RECORD LIST
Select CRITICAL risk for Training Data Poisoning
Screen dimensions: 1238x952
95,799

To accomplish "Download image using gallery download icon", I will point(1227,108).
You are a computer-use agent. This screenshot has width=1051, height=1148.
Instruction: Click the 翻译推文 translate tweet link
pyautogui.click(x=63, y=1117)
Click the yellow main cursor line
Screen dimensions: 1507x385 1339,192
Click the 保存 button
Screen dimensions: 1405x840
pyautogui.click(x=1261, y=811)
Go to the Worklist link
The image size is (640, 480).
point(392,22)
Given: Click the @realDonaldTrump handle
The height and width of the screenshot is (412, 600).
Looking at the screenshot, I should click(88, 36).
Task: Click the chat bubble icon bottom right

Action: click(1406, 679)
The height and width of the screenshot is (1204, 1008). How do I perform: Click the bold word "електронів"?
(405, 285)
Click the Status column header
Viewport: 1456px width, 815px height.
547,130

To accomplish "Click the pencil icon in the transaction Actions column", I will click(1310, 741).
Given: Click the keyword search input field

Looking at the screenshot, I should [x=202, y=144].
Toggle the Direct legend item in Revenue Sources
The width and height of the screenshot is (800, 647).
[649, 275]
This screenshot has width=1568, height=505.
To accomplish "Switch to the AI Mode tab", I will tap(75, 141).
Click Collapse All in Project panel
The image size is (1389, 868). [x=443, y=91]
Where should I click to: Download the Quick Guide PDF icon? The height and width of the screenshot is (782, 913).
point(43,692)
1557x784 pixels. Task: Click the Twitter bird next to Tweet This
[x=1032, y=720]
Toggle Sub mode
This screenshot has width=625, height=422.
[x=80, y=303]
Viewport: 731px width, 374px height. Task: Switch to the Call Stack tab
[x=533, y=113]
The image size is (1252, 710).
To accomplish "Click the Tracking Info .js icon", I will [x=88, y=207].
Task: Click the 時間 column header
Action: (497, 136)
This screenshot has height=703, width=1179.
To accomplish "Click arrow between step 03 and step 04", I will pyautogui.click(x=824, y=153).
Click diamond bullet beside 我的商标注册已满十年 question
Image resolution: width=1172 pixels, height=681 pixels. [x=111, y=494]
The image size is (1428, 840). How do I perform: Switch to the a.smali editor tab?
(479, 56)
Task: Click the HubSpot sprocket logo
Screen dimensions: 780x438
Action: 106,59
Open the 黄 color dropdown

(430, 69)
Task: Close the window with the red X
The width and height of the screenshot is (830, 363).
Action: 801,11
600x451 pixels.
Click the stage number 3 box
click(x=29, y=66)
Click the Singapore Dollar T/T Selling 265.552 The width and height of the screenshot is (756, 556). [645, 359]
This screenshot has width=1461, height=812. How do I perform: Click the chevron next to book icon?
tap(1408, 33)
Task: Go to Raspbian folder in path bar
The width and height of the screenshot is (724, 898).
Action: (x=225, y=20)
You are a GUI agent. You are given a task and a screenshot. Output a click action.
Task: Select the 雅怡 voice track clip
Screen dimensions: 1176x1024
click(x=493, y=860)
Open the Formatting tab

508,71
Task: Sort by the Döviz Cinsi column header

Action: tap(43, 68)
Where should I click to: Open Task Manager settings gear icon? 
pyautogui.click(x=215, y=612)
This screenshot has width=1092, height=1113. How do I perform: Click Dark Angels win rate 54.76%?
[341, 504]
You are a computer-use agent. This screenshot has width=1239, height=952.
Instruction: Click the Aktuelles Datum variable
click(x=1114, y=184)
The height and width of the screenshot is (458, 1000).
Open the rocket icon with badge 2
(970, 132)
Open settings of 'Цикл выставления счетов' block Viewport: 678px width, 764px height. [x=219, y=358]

WRITTEN EXERCISE
Can you lay out every line of the records above as a JSON list of strings, one string per line, leaving out the blank lines?

RESPONSE TO THIS EXERCISE
[
  "Select CRITICAL risk for Training Data Poisoning",
  "Screen dimensions: 1238x952",
  "95,799",
  "To accomplish \"Download image using gallery download icon\", I will point(1227,108).",
  "You are a computer-use agent. This screenshot has width=1051, height=1148.",
  "Instruction: Click the 翻译推文 translate tweet link",
  "pyautogui.click(x=63, y=1117)",
  "Click the yellow main cursor line",
  "Screen dimensions: 1507x385 1339,192",
  "Click the 保存 button",
  "Screen dimensions: 1405x840",
  "pyautogui.click(x=1261, y=811)",
  "Go to the Worklist link",
  "The image size is (640, 480).",
  "point(392,22)",
  "Given: Click the @realDonaldTrump handle",
  "The height and width of the screenshot is (412, 600).",
  "Looking at the screenshot, I should click(88, 36).",
  "Task: Click the chat bubble icon bottom right",
  "Action: click(1406, 679)",
  "The height and width of the screenshot is (1204, 1008). How do I perform: Click the bold word \"електронів\"?",
  "(405, 285)",
  "Click the Status column header",
  "Viewport: 1456px width, 815px height.",
  "547,130",
  "To accomplish \"Click the pencil icon in the transaction Actions column\", I will click(1310, 741).",
  "Given: Click the keyword search input field",
  "Looking at the screenshot, I should [x=202, y=144].",
  "Toggle the Direct legend item in Revenue Sources",
  "The width and height of the screenshot is (800, 647).",
  "[649, 275]",
  "This screenshot has width=1568, height=505.",
  "To accomplish \"Switch to the AI Mode tab\", I will tap(75, 141).",
  "Click Collapse All in Project panel",
  "The image size is (1389, 868). [x=443, y=91]",
  "Where should I click to: Download the Quick Guide PDF icon? The height and width of the screenshot is (782, 913).",
  "point(43,692)",
  "1557x784 pixels. Task: Click the Twitter bird next to Tweet This",
  "[x=1032, y=720]",
  "Toggle Sub mode",
  "This screenshot has width=625, height=422.",
  "[x=80, y=303]",
  "Viewport: 731px width, 374px height. Task: Switch to the Call Stack tab",
  "[x=533, y=113]",
  "The image size is (1252, 710).",
  "To accomplish \"Click the Tracking Info .js icon\", I will [x=88, y=207].",
  "Task: Click the 時間 column header",
  "Action: (497, 136)",
  "This screenshot has height=703, width=1179.",
  "To accomplish \"Click arrow between step 03 and step 04\", I will pyautogui.click(x=824, y=153).",
  "Click diamond bullet beside 我的商标注册已满十年 question",
  "Image resolution: width=1172 pixels, height=681 pixels. [x=111, y=494]",
  "The image size is (1428, 840). How do I perform: Switch to the a.smali editor tab?",
  "(479, 56)",
  "Task: Click the HubSpot sprocket logo",
  "Screen dimensions: 780x438",
  "Action: 106,59",
  "Open the 黄 color dropdown",
  "(430, 69)",
  "Task: Close the window with the red X",
  "The width and height of the screenshot is (830, 363).",
  "Action: 801,11",
  "600x451 pixels.",
  "Click the stage number 3 box",
  "click(x=29, y=66)",
  "Click the Singapore Dollar T/T Selling 265.552 The width and height of the screenshot is (756, 556). [645, 359]",
  "This screenshot has width=1461, height=812. How do I perform: Click the chevron next to book icon?",
  "tap(1408, 33)",
  "Task: Go to Raspbian folder in path bar",
  "The width and height of the screenshot is (724, 898).",
  "Action: (x=225, y=20)",
  "You are a GUI agent. You are given a task and a screenshot. Output a click action.",
  "Task: Select the 雅怡 voice track clip",
  "Screen dimensions: 1176x1024",
  "click(x=493, y=860)",
  "Open the Formatting tab",
  "508,71",
  "Task: Sort by the Döviz Cinsi column header",
  "Action: tap(43, 68)",
  "Where should I click to: Open Task Manager settings gear icon? ",
  "pyautogui.click(x=215, y=612)",
  "This screenshot has width=1092, height=1113. How do I perform: Click Dark Angels win rate 54.76%?",
  "[341, 504]",
  "You are a computer-use agent. This screenshot has width=1239, height=952.",
  "Instruction: Click the Aktuelles Datum variable",
  "click(x=1114, y=184)",
  "The height and width of the screenshot is (458, 1000).",
  "Open the rocket icon with badge 2",
  "(970, 132)",
  "Open settings of 'Цикл выставления счетов' block Viewport: 678px width, 764px height. [x=219, y=358]"
]